PROBLEM TO SOLVE: Word for word, repeat every record.
★ ★ ★ ★ ★ ★ ★
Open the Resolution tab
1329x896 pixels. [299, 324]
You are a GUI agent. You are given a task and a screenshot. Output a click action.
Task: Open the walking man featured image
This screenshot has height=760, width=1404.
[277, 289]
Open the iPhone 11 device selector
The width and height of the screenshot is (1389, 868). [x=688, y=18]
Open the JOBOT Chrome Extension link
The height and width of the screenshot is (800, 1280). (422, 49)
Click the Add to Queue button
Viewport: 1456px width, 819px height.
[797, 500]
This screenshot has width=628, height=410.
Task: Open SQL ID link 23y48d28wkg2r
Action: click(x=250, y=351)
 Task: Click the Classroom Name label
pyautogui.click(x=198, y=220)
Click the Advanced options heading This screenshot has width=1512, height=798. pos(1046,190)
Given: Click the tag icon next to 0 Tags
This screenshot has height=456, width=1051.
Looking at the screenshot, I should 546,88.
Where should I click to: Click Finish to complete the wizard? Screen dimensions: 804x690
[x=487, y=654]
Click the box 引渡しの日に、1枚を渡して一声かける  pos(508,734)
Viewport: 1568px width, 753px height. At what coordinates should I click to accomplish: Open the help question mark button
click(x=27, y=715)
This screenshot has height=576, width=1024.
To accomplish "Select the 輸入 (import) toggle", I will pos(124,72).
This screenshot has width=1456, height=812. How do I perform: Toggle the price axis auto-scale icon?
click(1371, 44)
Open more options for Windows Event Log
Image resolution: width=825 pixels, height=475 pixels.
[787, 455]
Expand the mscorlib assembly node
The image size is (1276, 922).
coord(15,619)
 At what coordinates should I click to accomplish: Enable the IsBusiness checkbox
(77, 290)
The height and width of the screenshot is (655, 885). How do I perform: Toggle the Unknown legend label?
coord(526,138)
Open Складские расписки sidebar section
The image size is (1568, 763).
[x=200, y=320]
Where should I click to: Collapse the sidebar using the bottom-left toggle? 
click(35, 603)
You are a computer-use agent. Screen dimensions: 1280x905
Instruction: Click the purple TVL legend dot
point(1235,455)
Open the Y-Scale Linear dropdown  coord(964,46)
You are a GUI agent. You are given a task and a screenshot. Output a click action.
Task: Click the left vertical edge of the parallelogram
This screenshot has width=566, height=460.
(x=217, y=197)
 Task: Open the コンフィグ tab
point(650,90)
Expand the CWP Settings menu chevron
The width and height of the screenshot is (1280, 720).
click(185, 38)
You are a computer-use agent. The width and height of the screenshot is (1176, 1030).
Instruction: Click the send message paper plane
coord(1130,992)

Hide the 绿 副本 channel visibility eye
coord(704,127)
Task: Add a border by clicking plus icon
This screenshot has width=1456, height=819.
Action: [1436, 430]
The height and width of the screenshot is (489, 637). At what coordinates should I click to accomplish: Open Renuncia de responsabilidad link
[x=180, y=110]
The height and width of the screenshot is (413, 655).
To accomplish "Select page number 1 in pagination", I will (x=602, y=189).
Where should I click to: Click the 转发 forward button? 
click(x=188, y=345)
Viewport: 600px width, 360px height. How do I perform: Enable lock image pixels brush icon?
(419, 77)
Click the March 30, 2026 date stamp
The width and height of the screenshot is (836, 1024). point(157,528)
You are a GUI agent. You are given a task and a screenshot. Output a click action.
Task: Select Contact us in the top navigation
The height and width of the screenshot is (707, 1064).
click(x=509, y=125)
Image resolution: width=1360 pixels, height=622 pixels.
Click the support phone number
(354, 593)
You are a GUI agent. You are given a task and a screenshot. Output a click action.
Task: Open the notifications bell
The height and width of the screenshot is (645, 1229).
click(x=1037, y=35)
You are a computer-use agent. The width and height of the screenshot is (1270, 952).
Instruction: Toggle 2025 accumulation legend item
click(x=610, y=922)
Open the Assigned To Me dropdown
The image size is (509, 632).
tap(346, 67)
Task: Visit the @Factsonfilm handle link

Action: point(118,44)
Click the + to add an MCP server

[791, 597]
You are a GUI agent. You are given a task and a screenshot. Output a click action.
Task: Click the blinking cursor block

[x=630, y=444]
★ ★ ★ ★ ★ ★ ★
WRITTEN RESPONSE:
Open the Resolution tab
1329x896 pixels. [299, 324]
You are a GUI agent. You are given a task and a screenshot. Output a click action.
Task: Open the walking man featured image
This screenshot has height=760, width=1404.
[277, 289]
Open the iPhone 11 device selector
The width and height of the screenshot is (1389, 868). [x=688, y=18]
Open the JOBOT Chrome Extension link
The height and width of the screenshot is (800, 1280). (422, 49)
Click the Add to Queue button
Viewport: 1456px width, 819px height.
[797, 500]
This screenshot has width=628, height=410.
Task: Open SQL ID link 23y48d28wkg2r
Action: click(x=250, y=351)
 Task: Click the Classroom Name label
pyautogui.click(x=198, y=220)
Click the Advanced options heading This screenshot has width=1512, height=798. pos(1046,190)
Given: Click the tag icon next to 0 Tags
This screenshot has height=456, width=1051.
Looking at the screenshot, I should 546,88.
Where should I click to: Click Finish to complete the wizard? Screen dimensions: 804x690
[x=487, y=654]
Click the box 引渡しの日に、1枚を渡して一声かける  pos(508,734)
Viewport: 1568px width, 753px height. At what coordinates should I click to accomplish: Open the help question mark button
click(x=27, y=715)
This screenshot has height=576, width=1024.
To accomplish "Select the 輸入 (import) toggle", I will pos(124,72).
This screenshot has width=1456, height=812. How do I perform: Toggle the price axis auto-scale icon?
click(1371, 44)
Open more options for Windows Event Log
Image resolution: width=825 pixels, height=475 pixels.
[787, 455]
Expand the mscorlib assembly node
The image size is (1276, 922).
coord(15,619)
 At what coordinates should I click to accomplish: Enable the IsBusiness checkbox
(77, 290)
The height and width of the screenshot is (655, 885). How do I perform: Toggle the Unknown legend label?
coord(526,138)
Open Складские расписки sidebar section
The image size is (1568, 763).
[x=200, y=320]
Where should I click to: Collapse the sidebar using the bottom-left toggle? 
click(35, 603)
You are a computer-use agent. Screen dimensions: 1280x905
Instruction: Click the purple TVL legend dot
point(1235,455)
Open the Y-Scale Linear dropdown  coord(964,46)
You are a GUI agent. You are given a task and a screenshot. Output a click action.
Task: Click the left vertical edge of the parallelogram
This screenshot has width=566, height=460.
(x=217, y=197)
 Task: Open the コンフィグ tab
point(650,90)
Expand the CWP Settings menu chevron
The width and height of the screenshot is (1280, 720).
click(185, 38)
You are a computer-use agent. The width and height of the screenshot is (1176, 1030).
Instruction: Click the send message paper plane
coord(1130,992)

Hide the 绿 副本 channel visibility eye
coord(704,127)
Task: Add a border by clicking plus icon
This screenshot has width=1456, height=819.
Action: [1436, 430]
The height and width of the screenshot is (489, 637). At what coordinates should I click to accomplish: Open Renuncia de responsabilidad link
[x=180, y=110]
The height and width of the screenshot is (413, 655).
To accomplish "Select page number 1 in pagination", I will (x=602, y=189).
Where should I click to: Click the 转发 forward button? 
click(x=188, y=345)
Viewport: 600px width, 360px height. How do I perform: Enable lock image pixels brush icon?
(419, 77)
Click the March 30, 2026 date stamp
The width and height of the screenshot is (836, 1024). point(157,528)
You are a GUI agent. You are given a task and a screenshot. Output a click action.
Task: Select Contact us in the top navigation
The height and width of the screenshot is (707, 1064).
click(x=509, y=125)
Image resolution: width=1360 pixels, height=622 pixels.
Click the support phone number
(354, 593)
You are a GUI agent. You are given a task and a screenshot. Output a click action.
Task: Open the notifications bell
The height and width of the screenshot is (645, 1229).
click(x=1037, y=35)
You are a computer-use agent. The width and height of the screenshot is (1270, 952).
Instruction: Toggle 2025 accumulation legend item
click(x=610, y=922)
Open the Assigned To Me dropdown
The image size is (509, 632).
tap(346, 67)
Task: Visit the @Factsonfilm handle link

Action: point(118,44)
Click the + to add an MCP server

[791, 597]
You are a GUI agent. You are given a task and a screenshot. Output a click action.
Task: Click the blinking cursor block

[x=630, y=444]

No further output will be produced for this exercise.